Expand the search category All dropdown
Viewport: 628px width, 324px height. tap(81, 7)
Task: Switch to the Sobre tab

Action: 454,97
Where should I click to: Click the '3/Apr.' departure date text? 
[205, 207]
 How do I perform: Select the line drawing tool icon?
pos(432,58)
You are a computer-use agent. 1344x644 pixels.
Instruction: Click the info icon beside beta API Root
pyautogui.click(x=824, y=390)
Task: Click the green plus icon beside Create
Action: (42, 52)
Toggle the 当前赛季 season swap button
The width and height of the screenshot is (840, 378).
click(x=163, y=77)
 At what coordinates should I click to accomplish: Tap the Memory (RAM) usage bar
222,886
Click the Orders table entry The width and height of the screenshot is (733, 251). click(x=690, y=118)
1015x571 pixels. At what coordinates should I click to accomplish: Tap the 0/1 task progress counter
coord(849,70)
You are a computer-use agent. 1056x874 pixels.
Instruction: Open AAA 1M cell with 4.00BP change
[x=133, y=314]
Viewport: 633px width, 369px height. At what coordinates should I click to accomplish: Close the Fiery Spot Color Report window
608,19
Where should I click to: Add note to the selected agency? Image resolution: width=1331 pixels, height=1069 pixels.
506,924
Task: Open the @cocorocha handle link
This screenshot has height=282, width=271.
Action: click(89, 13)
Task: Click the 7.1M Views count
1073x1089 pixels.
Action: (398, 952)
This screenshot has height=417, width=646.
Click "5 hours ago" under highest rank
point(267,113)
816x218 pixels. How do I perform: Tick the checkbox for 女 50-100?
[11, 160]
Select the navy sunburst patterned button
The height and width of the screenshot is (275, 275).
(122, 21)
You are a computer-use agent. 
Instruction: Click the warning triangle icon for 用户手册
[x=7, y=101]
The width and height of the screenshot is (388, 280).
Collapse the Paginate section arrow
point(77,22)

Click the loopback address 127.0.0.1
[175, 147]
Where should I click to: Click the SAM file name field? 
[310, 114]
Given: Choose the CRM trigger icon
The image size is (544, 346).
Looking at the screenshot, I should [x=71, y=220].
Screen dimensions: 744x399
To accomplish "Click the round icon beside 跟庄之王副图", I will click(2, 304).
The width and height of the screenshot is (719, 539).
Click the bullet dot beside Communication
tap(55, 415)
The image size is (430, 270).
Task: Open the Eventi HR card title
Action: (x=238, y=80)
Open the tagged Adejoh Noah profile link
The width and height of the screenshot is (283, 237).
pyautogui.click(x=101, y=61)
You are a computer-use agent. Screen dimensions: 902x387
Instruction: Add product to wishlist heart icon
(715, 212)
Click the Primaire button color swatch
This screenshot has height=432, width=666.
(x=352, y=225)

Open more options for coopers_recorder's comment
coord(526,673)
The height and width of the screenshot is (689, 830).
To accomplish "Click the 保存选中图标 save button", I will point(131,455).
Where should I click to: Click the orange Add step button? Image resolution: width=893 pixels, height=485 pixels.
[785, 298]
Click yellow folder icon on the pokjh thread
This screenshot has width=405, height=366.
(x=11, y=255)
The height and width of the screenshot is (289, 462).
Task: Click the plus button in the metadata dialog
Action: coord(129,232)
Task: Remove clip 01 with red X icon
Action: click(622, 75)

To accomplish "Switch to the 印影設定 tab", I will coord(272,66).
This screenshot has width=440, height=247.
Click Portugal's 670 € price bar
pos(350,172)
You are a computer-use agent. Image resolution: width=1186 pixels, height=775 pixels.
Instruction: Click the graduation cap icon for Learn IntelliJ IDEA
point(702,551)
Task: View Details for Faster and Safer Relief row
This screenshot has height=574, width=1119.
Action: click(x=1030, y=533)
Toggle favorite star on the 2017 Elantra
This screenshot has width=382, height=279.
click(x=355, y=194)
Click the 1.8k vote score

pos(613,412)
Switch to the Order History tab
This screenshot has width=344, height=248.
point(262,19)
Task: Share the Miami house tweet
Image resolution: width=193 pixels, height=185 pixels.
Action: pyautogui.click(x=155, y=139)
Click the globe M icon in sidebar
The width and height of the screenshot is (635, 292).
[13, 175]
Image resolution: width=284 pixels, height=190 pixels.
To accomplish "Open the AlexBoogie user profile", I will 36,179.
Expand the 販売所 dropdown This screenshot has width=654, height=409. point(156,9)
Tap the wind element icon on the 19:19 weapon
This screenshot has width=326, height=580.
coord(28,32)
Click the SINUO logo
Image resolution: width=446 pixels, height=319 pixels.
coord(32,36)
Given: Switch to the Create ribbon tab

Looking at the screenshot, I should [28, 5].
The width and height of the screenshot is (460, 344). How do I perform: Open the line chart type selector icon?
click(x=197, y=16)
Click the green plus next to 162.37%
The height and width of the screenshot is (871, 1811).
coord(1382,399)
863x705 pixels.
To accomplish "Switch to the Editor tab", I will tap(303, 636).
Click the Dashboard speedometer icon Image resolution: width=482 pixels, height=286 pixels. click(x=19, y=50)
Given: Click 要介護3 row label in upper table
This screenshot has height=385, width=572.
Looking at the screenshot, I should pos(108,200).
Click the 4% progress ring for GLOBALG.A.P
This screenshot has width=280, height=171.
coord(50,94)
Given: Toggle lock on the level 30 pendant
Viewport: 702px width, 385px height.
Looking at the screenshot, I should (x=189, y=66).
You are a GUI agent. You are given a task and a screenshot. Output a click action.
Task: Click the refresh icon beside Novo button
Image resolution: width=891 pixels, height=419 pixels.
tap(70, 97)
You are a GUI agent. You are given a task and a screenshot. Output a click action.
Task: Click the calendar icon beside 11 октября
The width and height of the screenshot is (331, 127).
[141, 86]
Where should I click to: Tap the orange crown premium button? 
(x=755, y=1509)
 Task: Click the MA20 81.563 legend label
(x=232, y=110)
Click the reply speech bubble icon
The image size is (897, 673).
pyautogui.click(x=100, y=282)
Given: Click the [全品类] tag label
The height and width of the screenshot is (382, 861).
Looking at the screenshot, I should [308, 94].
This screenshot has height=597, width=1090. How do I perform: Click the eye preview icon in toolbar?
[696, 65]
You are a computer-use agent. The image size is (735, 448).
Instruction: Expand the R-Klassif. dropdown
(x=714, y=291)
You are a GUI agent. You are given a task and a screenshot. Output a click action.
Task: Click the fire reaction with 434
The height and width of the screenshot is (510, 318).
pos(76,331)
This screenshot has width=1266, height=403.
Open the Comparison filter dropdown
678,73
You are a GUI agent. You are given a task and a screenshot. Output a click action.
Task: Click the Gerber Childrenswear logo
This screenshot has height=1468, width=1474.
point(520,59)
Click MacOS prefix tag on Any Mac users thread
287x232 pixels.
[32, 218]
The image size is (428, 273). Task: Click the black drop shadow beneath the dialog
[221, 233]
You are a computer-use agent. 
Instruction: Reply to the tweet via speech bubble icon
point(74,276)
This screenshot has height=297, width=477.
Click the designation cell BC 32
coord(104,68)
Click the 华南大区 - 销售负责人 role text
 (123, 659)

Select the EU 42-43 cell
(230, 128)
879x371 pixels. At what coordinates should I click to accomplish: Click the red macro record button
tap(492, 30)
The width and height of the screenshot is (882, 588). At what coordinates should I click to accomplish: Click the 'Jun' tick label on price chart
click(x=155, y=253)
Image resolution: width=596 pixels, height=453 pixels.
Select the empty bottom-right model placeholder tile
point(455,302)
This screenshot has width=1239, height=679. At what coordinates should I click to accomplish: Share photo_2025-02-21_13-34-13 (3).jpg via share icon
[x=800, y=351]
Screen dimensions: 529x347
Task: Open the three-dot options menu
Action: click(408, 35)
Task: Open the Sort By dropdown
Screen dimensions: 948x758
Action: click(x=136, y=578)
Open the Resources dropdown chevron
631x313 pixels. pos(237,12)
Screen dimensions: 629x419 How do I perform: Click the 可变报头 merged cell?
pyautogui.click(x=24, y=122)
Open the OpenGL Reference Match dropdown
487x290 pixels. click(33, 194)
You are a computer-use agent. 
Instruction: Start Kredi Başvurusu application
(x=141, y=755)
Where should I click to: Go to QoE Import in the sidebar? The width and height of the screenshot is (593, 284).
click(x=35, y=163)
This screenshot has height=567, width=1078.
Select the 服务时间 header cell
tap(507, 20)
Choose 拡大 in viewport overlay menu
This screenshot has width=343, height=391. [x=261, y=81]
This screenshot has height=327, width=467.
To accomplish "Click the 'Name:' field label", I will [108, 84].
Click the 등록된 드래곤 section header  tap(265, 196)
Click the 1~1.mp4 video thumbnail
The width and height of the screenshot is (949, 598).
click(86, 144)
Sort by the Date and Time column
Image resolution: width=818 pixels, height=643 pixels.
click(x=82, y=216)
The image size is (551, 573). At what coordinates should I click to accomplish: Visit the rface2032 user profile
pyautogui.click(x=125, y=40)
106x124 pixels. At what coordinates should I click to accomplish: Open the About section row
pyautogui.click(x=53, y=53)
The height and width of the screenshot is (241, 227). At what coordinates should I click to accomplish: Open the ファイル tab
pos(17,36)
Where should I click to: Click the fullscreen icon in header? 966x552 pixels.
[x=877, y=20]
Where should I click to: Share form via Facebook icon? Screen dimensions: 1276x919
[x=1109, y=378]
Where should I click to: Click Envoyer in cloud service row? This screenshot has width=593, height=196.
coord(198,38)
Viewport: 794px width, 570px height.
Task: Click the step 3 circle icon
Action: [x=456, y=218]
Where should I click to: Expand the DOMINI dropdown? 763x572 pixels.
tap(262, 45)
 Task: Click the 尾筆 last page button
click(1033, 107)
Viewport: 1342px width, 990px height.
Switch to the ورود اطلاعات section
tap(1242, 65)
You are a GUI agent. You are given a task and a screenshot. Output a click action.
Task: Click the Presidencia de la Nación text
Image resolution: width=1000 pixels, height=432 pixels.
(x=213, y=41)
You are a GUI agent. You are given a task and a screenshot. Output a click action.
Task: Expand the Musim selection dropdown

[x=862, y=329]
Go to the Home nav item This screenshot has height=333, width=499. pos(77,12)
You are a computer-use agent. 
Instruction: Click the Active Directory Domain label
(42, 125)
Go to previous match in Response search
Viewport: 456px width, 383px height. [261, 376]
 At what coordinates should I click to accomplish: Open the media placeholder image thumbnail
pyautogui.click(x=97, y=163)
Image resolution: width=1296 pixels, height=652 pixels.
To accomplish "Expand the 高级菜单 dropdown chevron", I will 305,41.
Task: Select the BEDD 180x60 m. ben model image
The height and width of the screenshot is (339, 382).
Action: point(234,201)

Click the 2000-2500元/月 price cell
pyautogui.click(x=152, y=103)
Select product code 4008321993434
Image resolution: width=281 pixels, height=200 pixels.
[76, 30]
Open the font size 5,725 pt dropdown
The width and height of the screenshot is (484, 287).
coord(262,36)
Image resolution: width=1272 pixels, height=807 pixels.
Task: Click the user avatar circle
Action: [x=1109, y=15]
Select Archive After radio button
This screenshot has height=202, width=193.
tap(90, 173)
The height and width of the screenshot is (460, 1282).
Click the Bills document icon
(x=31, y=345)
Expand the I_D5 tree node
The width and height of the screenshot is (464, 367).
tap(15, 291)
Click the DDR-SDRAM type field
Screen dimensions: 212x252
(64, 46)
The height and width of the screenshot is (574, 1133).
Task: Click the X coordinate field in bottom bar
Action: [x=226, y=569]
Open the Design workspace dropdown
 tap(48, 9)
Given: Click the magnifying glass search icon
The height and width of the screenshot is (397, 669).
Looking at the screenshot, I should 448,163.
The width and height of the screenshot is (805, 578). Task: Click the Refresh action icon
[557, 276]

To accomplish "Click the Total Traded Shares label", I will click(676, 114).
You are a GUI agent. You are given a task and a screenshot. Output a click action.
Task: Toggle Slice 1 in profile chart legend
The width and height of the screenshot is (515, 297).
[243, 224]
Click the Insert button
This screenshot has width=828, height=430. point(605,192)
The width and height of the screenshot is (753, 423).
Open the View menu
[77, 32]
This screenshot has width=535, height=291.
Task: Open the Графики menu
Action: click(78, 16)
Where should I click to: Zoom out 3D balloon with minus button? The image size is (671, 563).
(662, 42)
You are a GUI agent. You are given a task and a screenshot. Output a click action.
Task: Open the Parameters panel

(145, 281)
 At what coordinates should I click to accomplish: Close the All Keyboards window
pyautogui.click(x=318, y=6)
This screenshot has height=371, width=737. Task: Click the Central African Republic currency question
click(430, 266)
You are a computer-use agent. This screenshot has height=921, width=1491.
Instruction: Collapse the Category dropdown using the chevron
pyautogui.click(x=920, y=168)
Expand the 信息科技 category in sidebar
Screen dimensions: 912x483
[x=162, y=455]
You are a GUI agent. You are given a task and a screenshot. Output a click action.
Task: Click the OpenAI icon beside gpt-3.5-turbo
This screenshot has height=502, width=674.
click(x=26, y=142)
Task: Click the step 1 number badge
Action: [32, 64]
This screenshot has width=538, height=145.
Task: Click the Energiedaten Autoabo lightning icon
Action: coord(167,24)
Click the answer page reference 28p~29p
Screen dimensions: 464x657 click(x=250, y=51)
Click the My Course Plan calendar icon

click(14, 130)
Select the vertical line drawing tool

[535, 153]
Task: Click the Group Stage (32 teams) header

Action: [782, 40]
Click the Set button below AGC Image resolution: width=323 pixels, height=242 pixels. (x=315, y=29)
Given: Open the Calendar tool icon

-=-=-=-=-

Your objective
Each line of the records with the word "table" in it is to be copied.

Task solution
Click the Orders table entry The width and height of the screenshot is (733, 251). click(x=690, y=118)
Given: Click 要介護3 row label in upper table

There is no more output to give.